The TEM has a serial number of “1” because it is the first of its kind in the world with its exact configuration. Its 200,000-volt electron beam can probe matter down to 78 picometers—scales too small for the human brain to comprehend—in order to see individual atoms. It operates under a vacuum with extremely low pressures. This pressure, or lack thereof, in the TEM is very close to the pressure in circumstellar environments.

“It’s not that we necessarily tailored the instrument to have these specific kinds of pressures,” says coauthor Tom Zega, associate professor in the Lunar and Planetary Lab. “These instruments operate at those kinds of very low pressures not because we want them to be like stars, but because molecules of the atmosphere get in the way when you’re trying to do high-resolution imaging with electron microscopes.”

Zega sits at a small desk with two screens on it, with the TEM (which consists of many wires and metal tubes) over his shoulder
Tom Zega at the control panel of the 12-foot tall transmission electron microscope at the Kuiper Materials Imaging and Characterization Facility at the Lunar and Planetary Lab. The instrument revealed that buckyballs formed in samples researchers exposed to conditions thought to reflect those in planetary nebulae. (Photo: Daniel Stolte/University Communications)
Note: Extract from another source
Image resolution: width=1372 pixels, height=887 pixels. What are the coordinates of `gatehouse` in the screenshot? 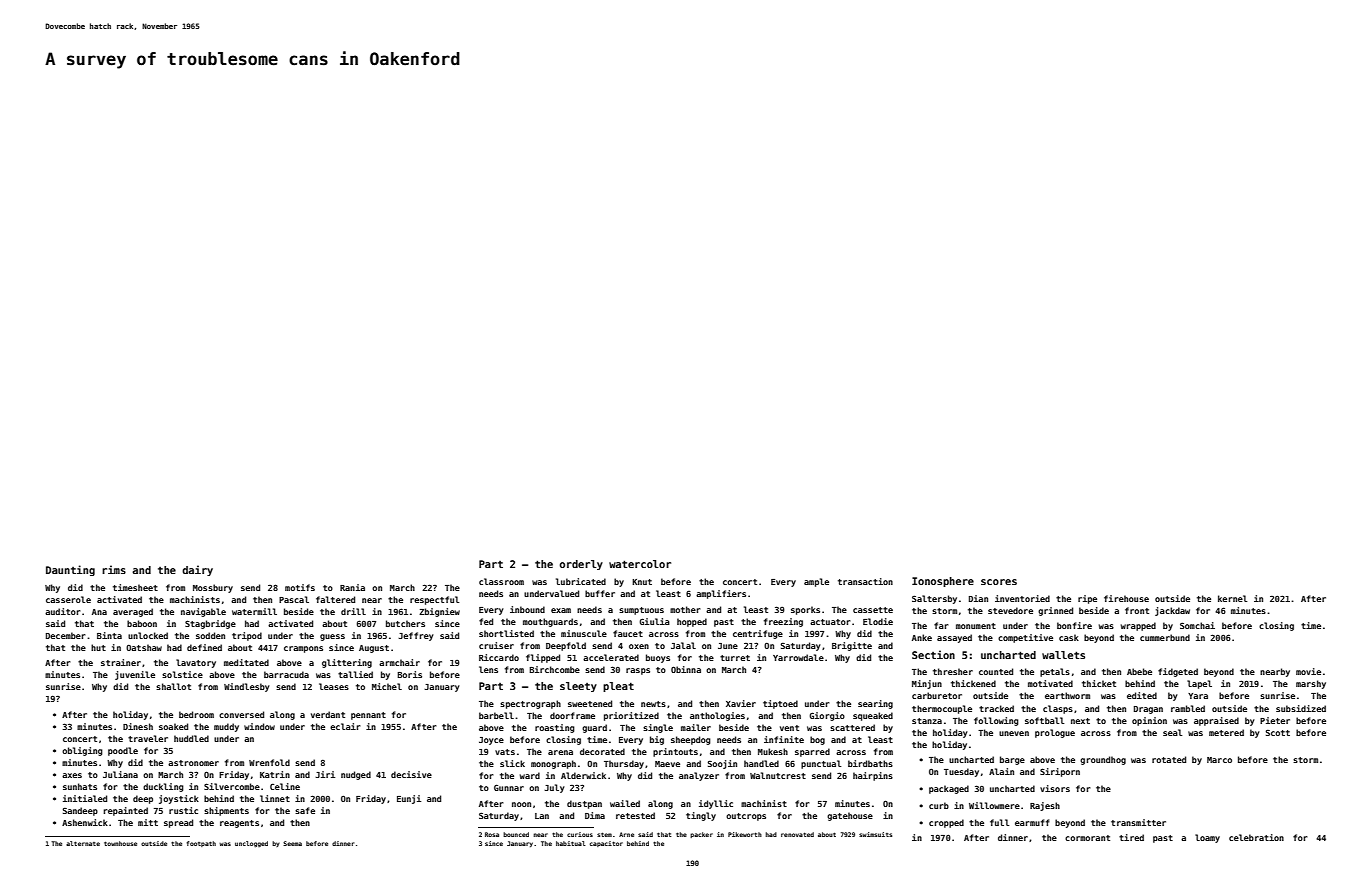 It's located at (850, 816).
The team partnered with the US Department of Energy’s Argonne National Lab, near Chicago, which has a TEM capable of studying radiation responses of materials. They placed silicon carbide, a common form of dust made in stars, in the low-pressure environment of the TEM, subjected it to temperatures up to 1,830 degrees Fahrenheit, and irradiated it with high-energy xenon ions.

Then, they brought it back to Tucson for researchers to utilize the higher resolution and better analytical capabilities of the University of Arizona TEM. They knew they could validate their hypothesis if they observed the silicon shedding and exposing pure carbon.

The stellar origins of buckyballs

“Sure enough, the silicon came off, and you were left with layers of carbon in six-membered ring sets called graphite,” says coauthor Lucy Ziurys, professor of astronomy, chemistry, and biochemistry. “And then when the grains had an uneven surface, five-membered and six-membered rings formed and made spherical structures matching the diameter of C60. So, we think we’re seeing C60.”

This work suggests that C60 is derived from the silicon carbide dust made by dying stars, which then gets hit by high temperatures, shockwaves, and high energy particles , leeching silicon from the surface and leaving carbon behind. These big molecules dispersed because dying stars eject their material into the interstellar medium—the spaces in between stars—thus accounting for their presence outside of planetary nebulae. Buckyballs are very stable to radiation, allowing them to survive for billions of years if shielded from the harsh environment of space.

“The conditions in the universe where we would expect complex things to be destroyed are actually the conditions that create them,” Bernal says, adding that the implications of the findings are endless.

“If this mechanism is forming C60, it’s probably forming all kinds of carbon nanostructures,” Ziurys says. “And if you read the chemical literature, these are all thought to be synthetic materials only made in the lab, and yet, interstellar space seems to be making them naturally.”

If the findings are any sign, it appears that there is more the universe has to tell us about how chemistry truly works.

The research appears in the Astrophysical Journal Letters.

Support for the work came from the National Science Foundation, the National Institutes of Health, the US Department of Energy, and the Sloan Foundation Baseline Scholars Program. The National Science Foundation and NASA fund the Arizona TEM.